# PASSAGE PROVIDED start

In actual practice, the steganography realm often blurs and merges into the encryption realm. Rather than simply embed plaintext characters (or digital representations thereof) directly into the carrier data, one or more encryption-like processes are additionally employed to protect the plaintext even should the steganograph be detected as such. That encryption can be conventional upon the plaintext, with direct embedment of the encipherment into the carrier. Or it can be integral to the steganographic process - i.e. the use of pseudo-random placement of the next plaintext character within the carrier data or the use of pseudo-random rotation of placing that next character between one of several carrier data objects or files.
Typically, top-notch steganography will do both. That is, it will first conventionally encrypt the plaintext into encipherment, then integrally super-encrypt that cipher text pseudo-randomly into multiple, similar data objects or files. Decryption then requires all the steganographs plus the baseline, along with the algorithm seeds for the stegano-encipherment and for the basic encipherment. The advantage is that, unless someone slips up procedurally, every element of the process stands alone as completely undetectable in being a carrier for the steganographed data. Retrieval simply means accessing all the steganographs, knowing the seeds, and reversing the process... a rather easy task for covertly and securely communicating plaintext to whomever. Especially if the carrier steganographs are posted on separate, ordinary-looking websites and the baseline is an "ordinary" data object present on all the players' computers. Typically, the only risk is data corruption of any of the carrier files themselves along the way - unless somebody is "looking down from above" to monitor which files are moving where all over the Internet and is able to detect and recognize the activity as steganographic... then they still have to crack it and any underlying encipherment.

# PASSAGE PROVIDED end
# ENTRIES PROVIDED start

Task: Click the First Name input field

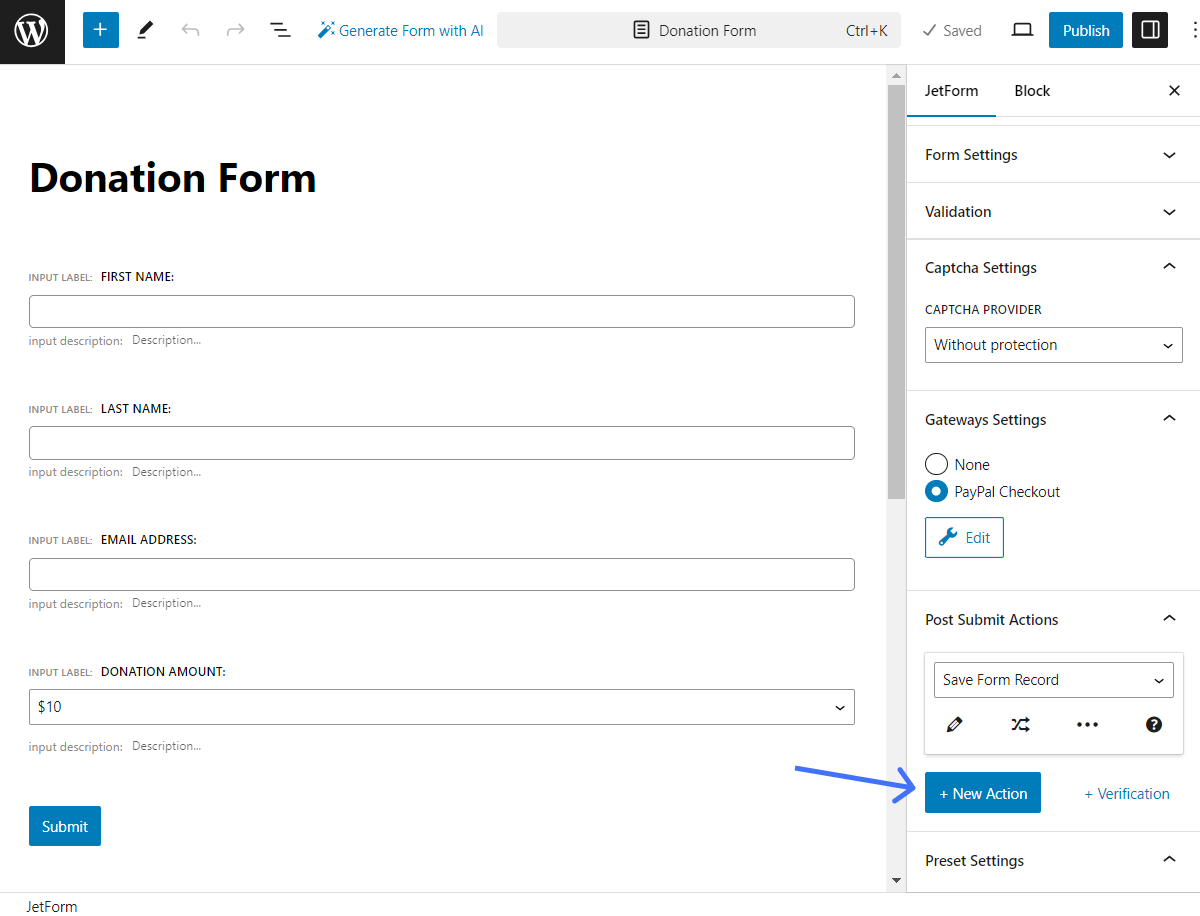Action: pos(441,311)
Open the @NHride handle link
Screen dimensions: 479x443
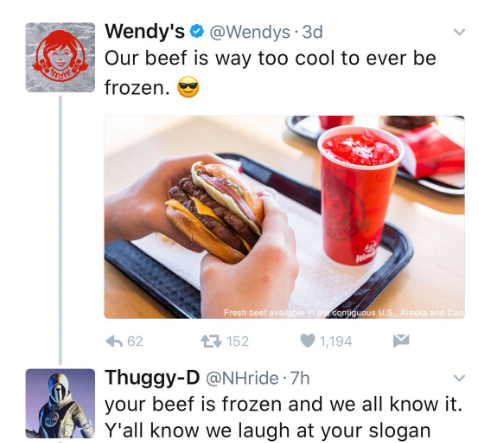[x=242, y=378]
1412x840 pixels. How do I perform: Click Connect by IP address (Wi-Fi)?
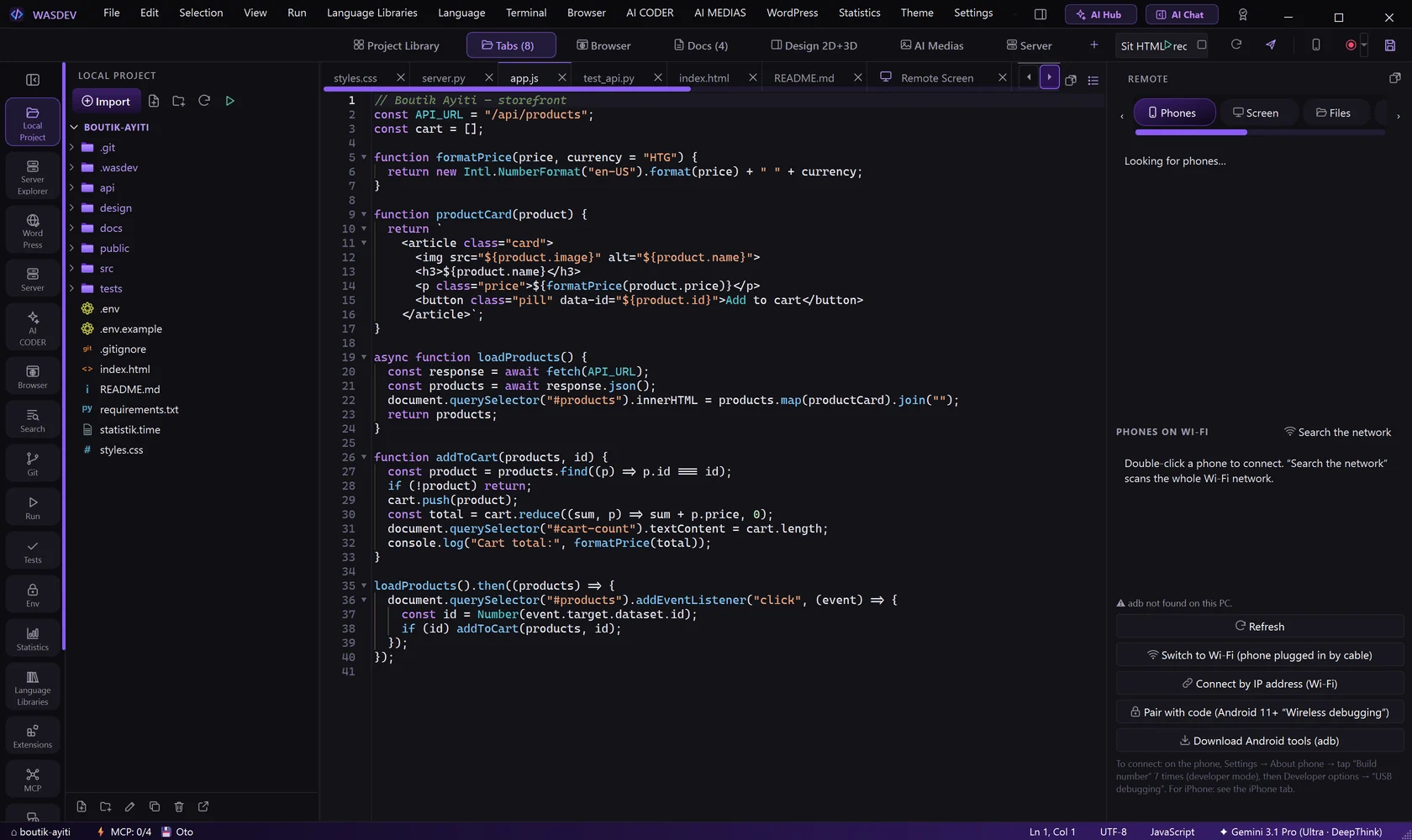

# ENTRIES PROVIDED end

### [THE TASK]
Answer these questions using the passage on steganography:
1. According to the passage, what does decryption require?
2. Where might the carrier steganographs be posted?
3. What does the passage call typically the only risk?

### [TASK RESULT]
1. All the steganographs plus the baseline, along with the algorithm seeds for the stegano-encipherment and for the basic encipherment.
2. On separate, ordinary-looking websites.
3. Data corruption of any of the carrier files themselves along the way.